[REQUIRED WORK]
Rewrite the stretch of lines from "874x581 pixels. Task: Open" through "tap(503, 15)", changing "Open" to "Select" and keeping everything else the same. Return only those lines, leaving out the pictures.

[EXERCISE MATERIALS]
— start —

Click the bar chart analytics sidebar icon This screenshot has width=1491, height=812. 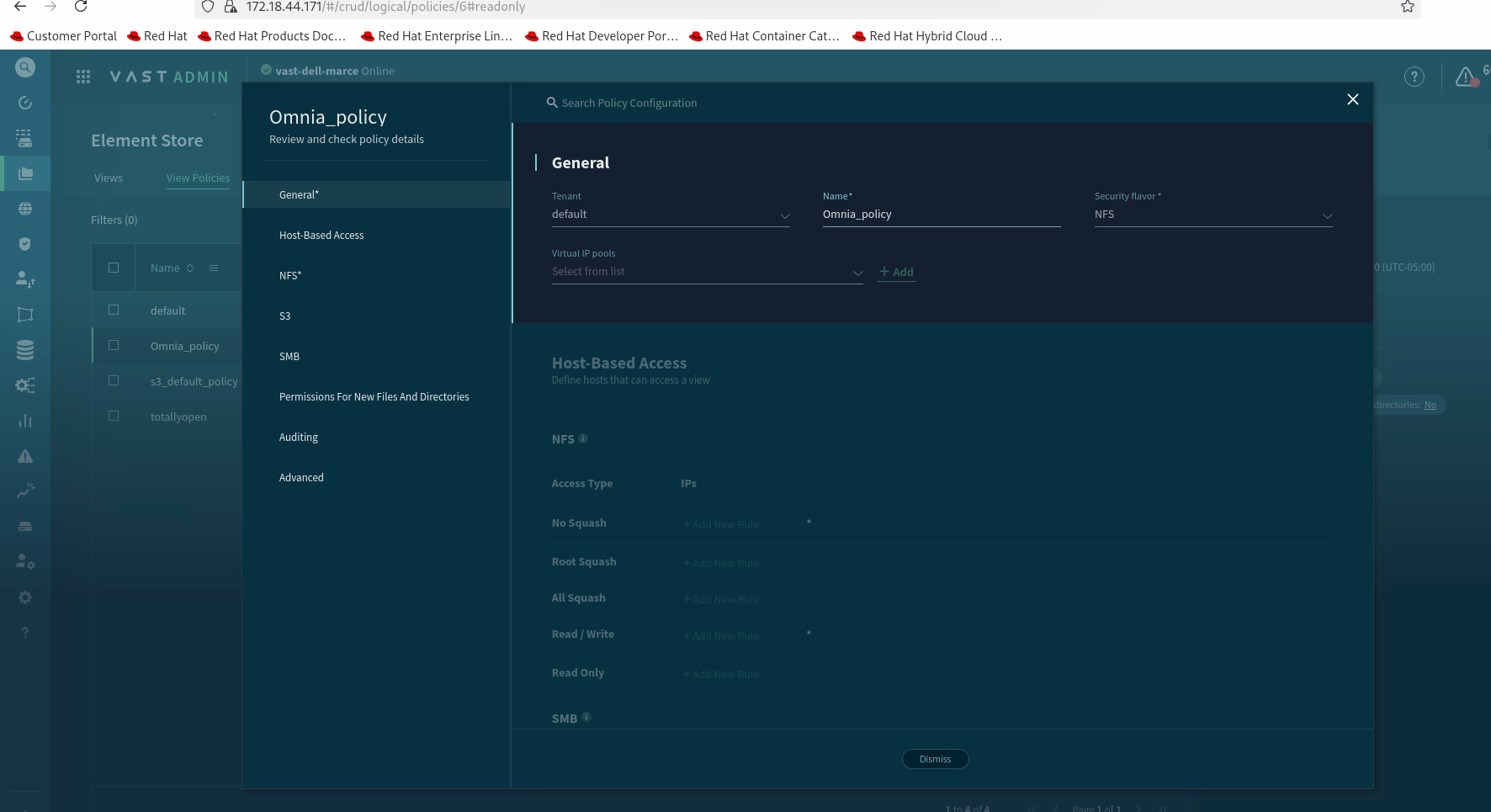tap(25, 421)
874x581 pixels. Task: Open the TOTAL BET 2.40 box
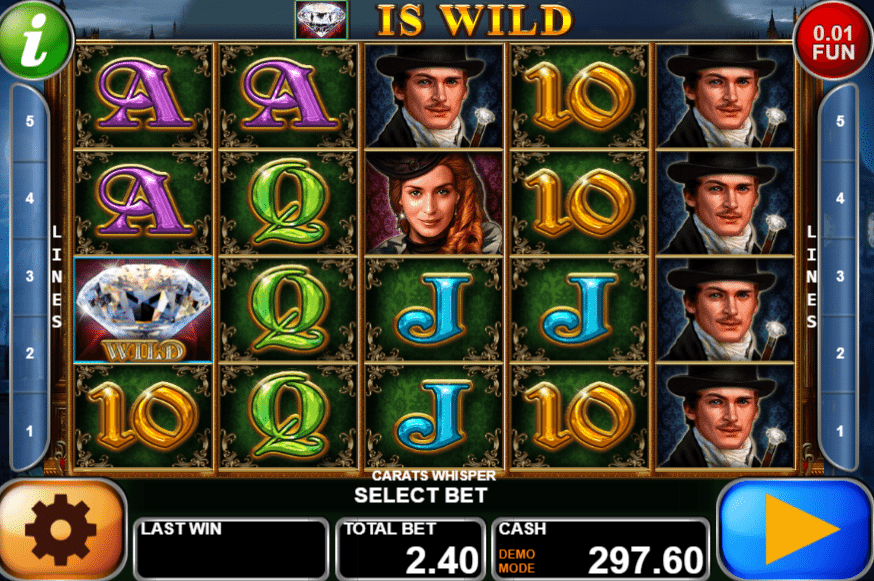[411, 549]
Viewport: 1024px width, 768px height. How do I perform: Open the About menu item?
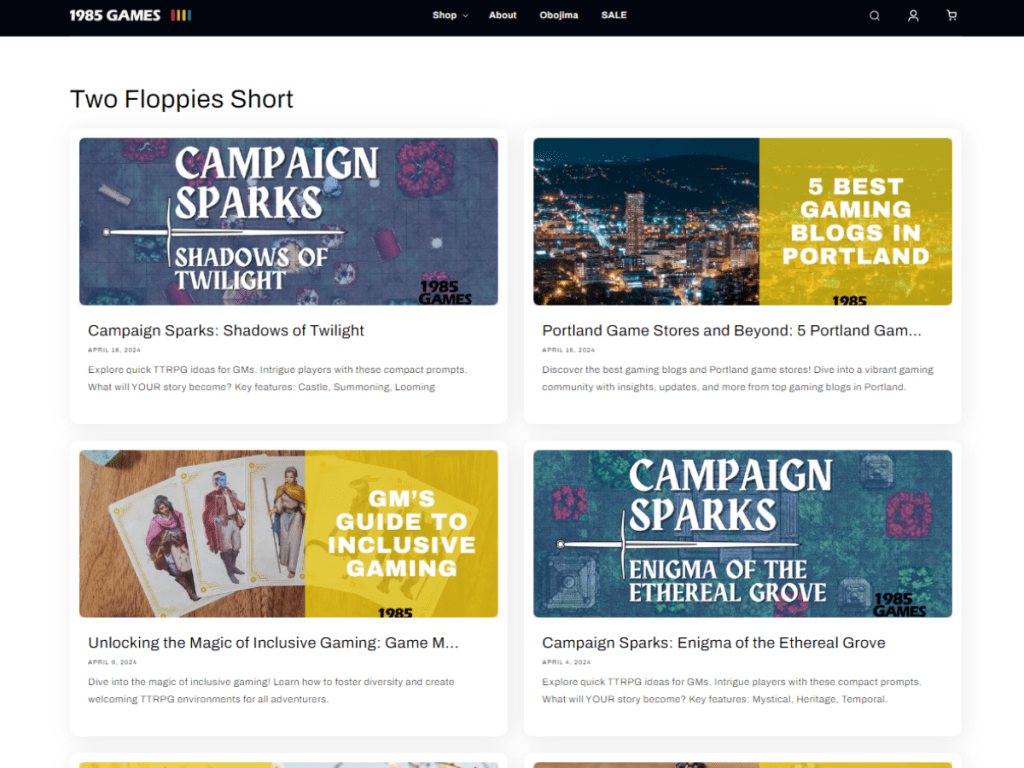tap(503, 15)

— end —
— start —

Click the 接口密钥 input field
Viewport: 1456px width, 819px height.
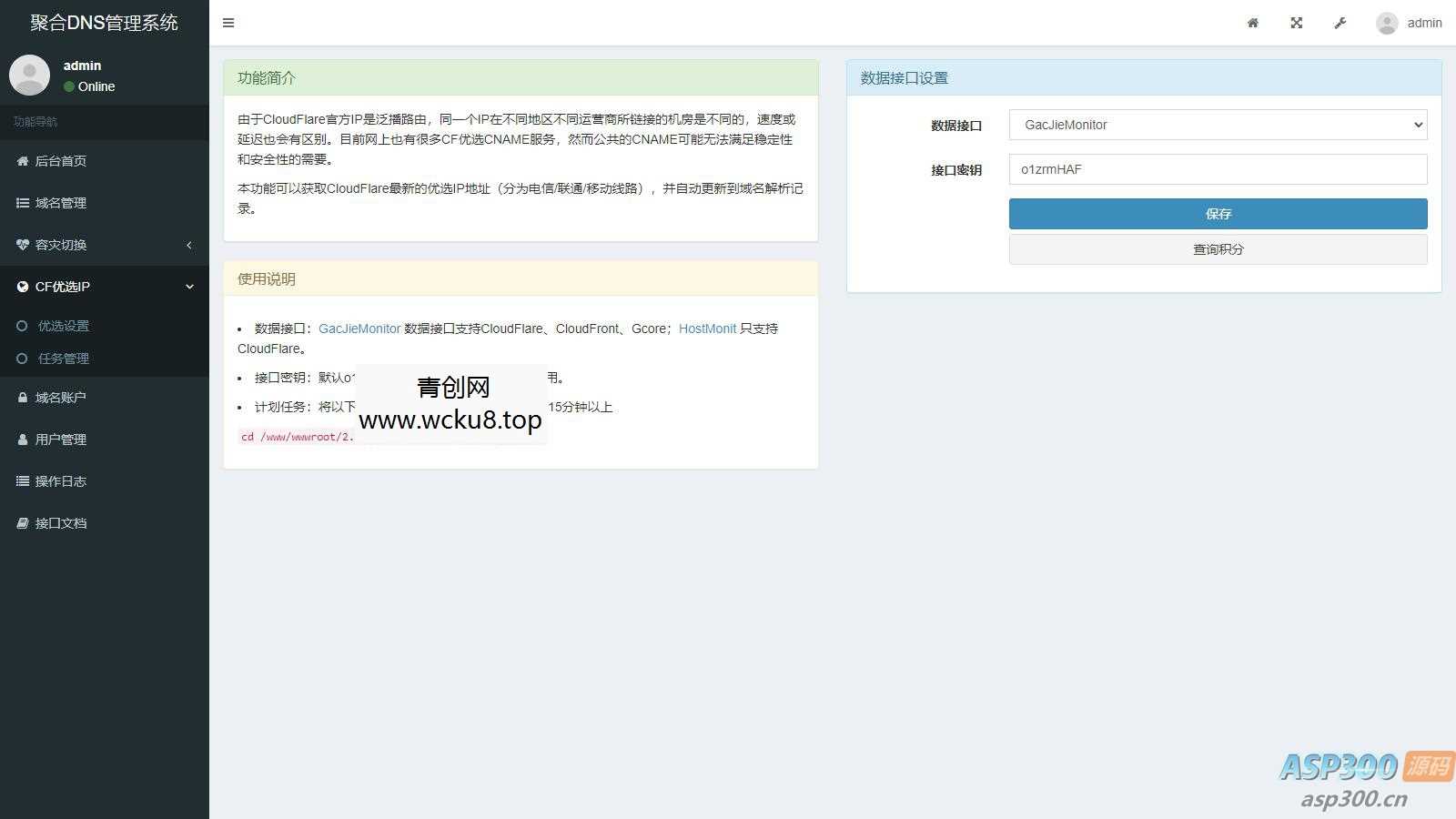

— end —

[WRITTEN RESPONSE]
874x581 pixels. Task: Select the TOTAL BET 2.40 box
[411, 549]
Viewport: 1024px width, 768px height. How do I perform: Select the About menu item?
tap(503, 15)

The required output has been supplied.